Dataset extract ->

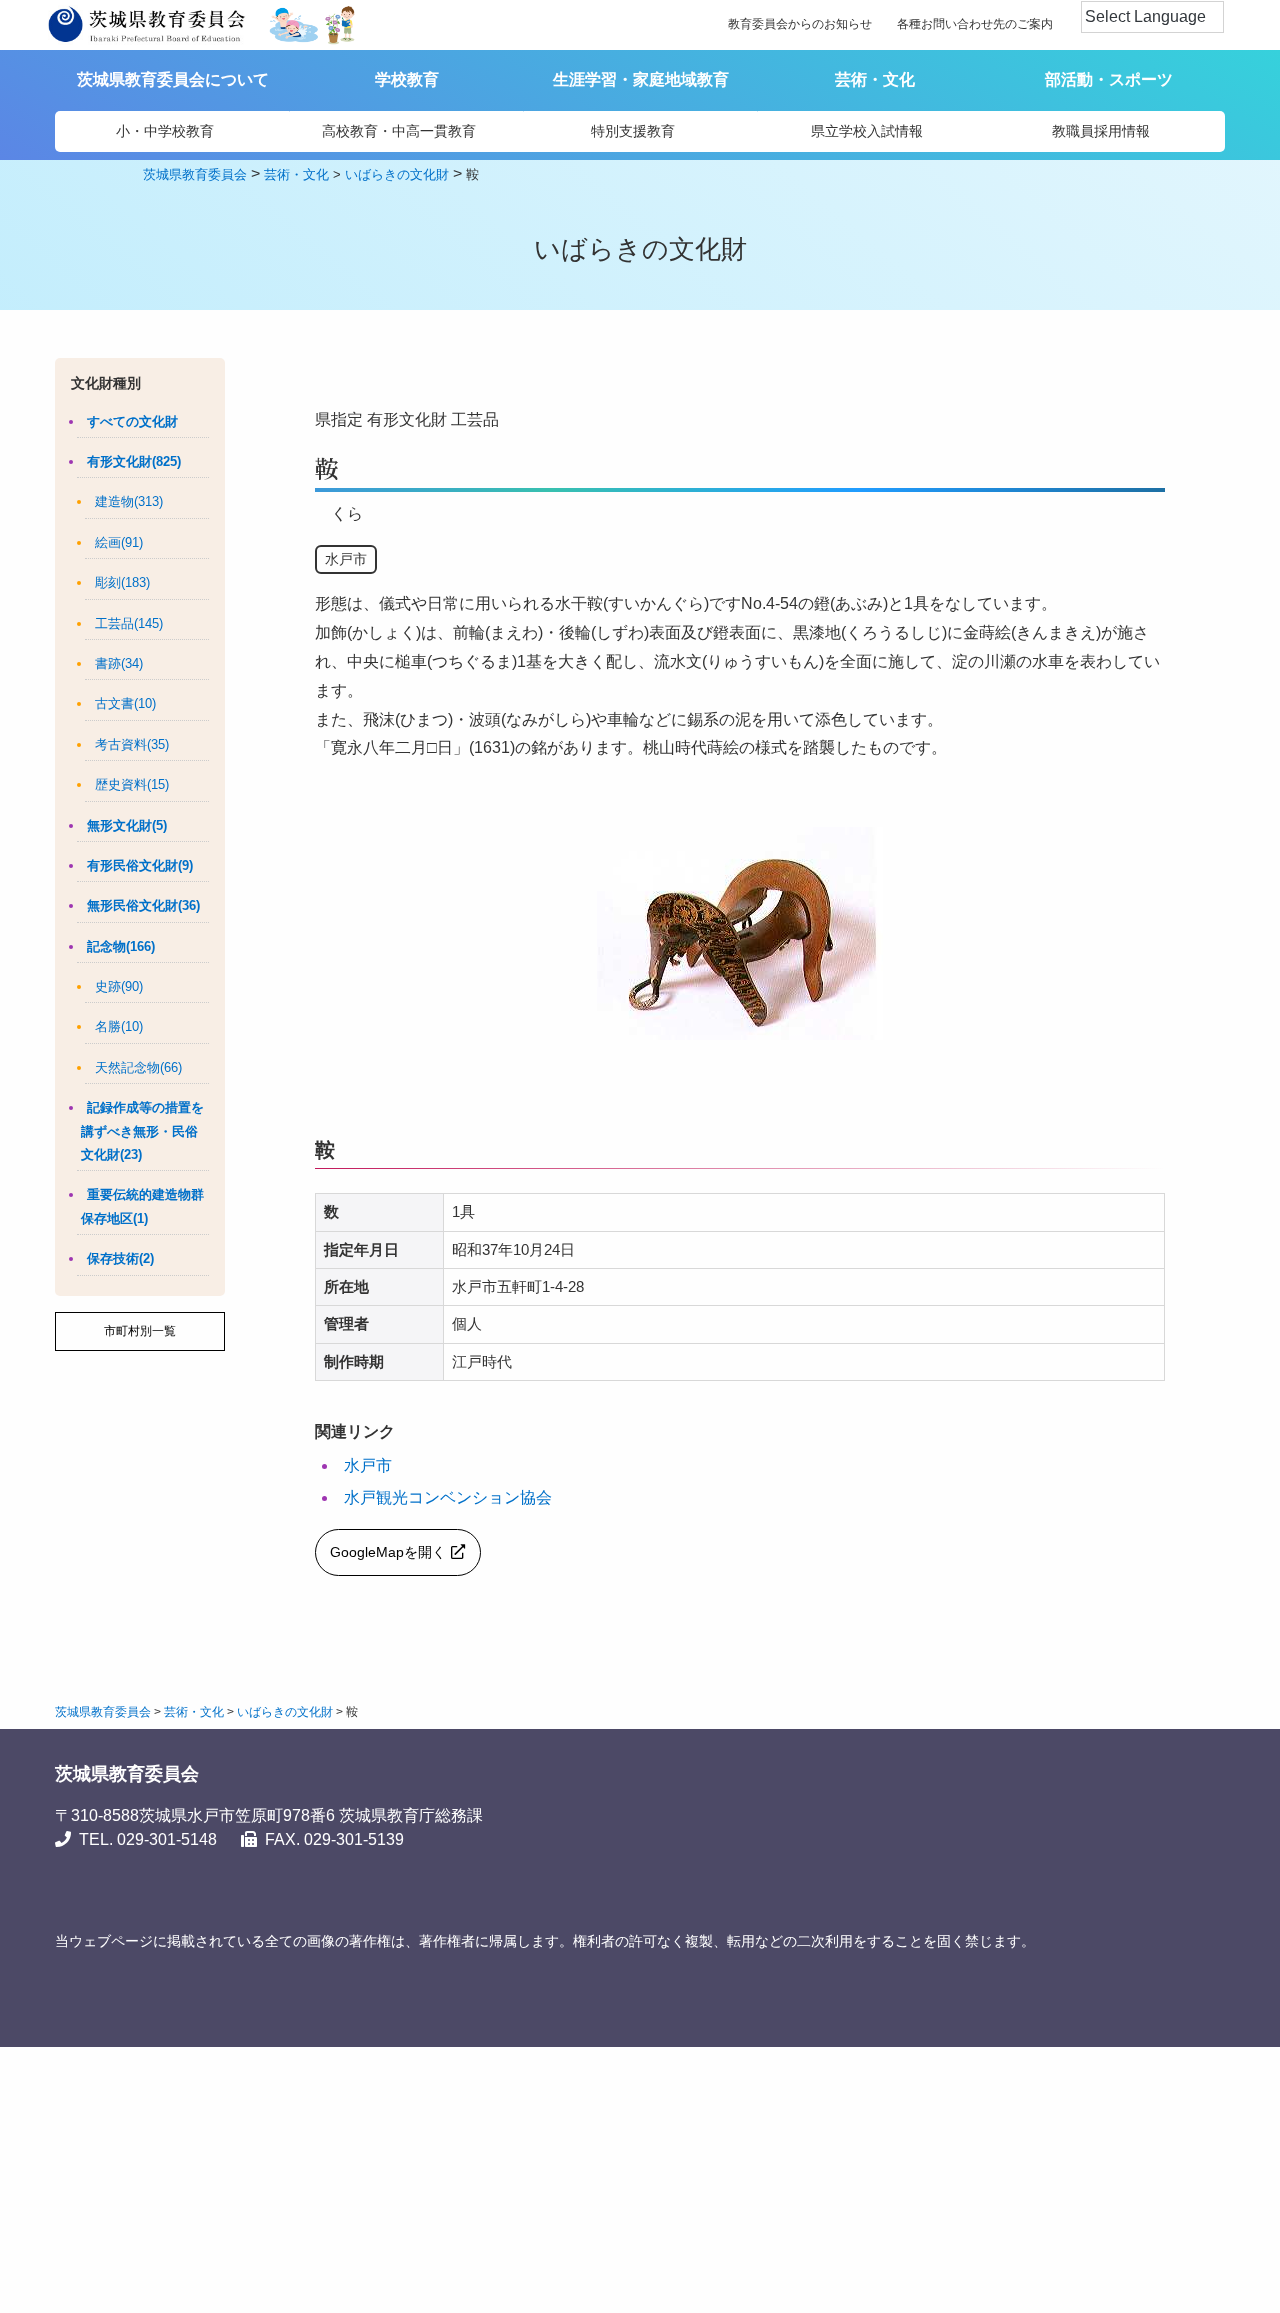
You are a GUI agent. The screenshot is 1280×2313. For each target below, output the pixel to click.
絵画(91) (119, 542)
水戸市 (368, 1465)
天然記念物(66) (138, 1067)
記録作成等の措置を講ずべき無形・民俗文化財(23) (142, 1131)
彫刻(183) (122, 582)
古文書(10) (125, 703)
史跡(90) (119, 986)
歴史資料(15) (132, 784)
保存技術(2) (120, 1258)
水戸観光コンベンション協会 (448, 1497)
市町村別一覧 (140, 1331)
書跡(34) (119, 663)
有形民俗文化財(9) (140, 865)
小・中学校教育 (165, 131)
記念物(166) (121, 946)
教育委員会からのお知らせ (800, 24)
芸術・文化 (875, 79)
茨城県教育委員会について (173, 79)
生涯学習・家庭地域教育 (641, 79)
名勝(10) (119, 1026)
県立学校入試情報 (867, 131)
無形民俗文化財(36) (143, 905)
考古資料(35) (132, 744)
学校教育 (407, 79)
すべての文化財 (132, 421)
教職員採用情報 (1101, 131)
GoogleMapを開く (388, 1552)
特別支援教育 (633, 131)
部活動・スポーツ (1109, 79)
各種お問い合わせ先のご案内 (975, 24)
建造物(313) (129, 501)
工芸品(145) (129, 623)
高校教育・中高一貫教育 (399, 131)
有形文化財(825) (134, 461)
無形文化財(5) (127, 825)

What is expected -> Could you copy the listing exactly, leaving out any pictures?

Answer to this task ->
You are a GUI agent. The screenshot is 1280×2313. For each target below, output the pixel to click.
絵画(91) (119, 542)
水戸市 (368, 1465)
天然記念物(66) (138, 1067)
記録作成等の措置を講ずべき無形・民俗文化財(23) (142, 1131)
彫刻(183) (122, 582)
古文書(10) (125, 703)
史跡(90) (119, 986)
歴史資料(15) (132, 784)
保存技術(2) (120, 1258)
水戸観光コンベンション協会 (448, 1497)
市町村別一覧 (140, 1331)
書跡(34) (119, 663)
有形民俗文化財(9) (140, 865)
小・中学校教育 (165, 131)
記念物(166) (121, 946)
教育委員会からのお知らせ (800, 24)
芸術・文化 (875, 79)
茨城県教育委員会について (173, 79)
生涯学習・家庭地域教育 (641, 79)
名勝(10) (119, 1026)
県立学校入試情報 (867, 131)
無形民俗文化財(36) (143, 905)
考古資料(35) (132, 744)
学校教育 (407, 79)
すべての文化財 (132, 421)
教職員採用情報 (1101, 131)
GoogleMapを開く (388, 1552)
特別支援教育 (633, 131)
部活動・スポーツ (1109, 79)
各種お問い合わせ先のご案内 (975, 24)
建造物(313) (129, 501)
工芸品(145) (129, 623)
高校教育・中高一貫教育 (399, 131)
有形文化財(825) (134, 461)
無形文化財(5) (127, 825)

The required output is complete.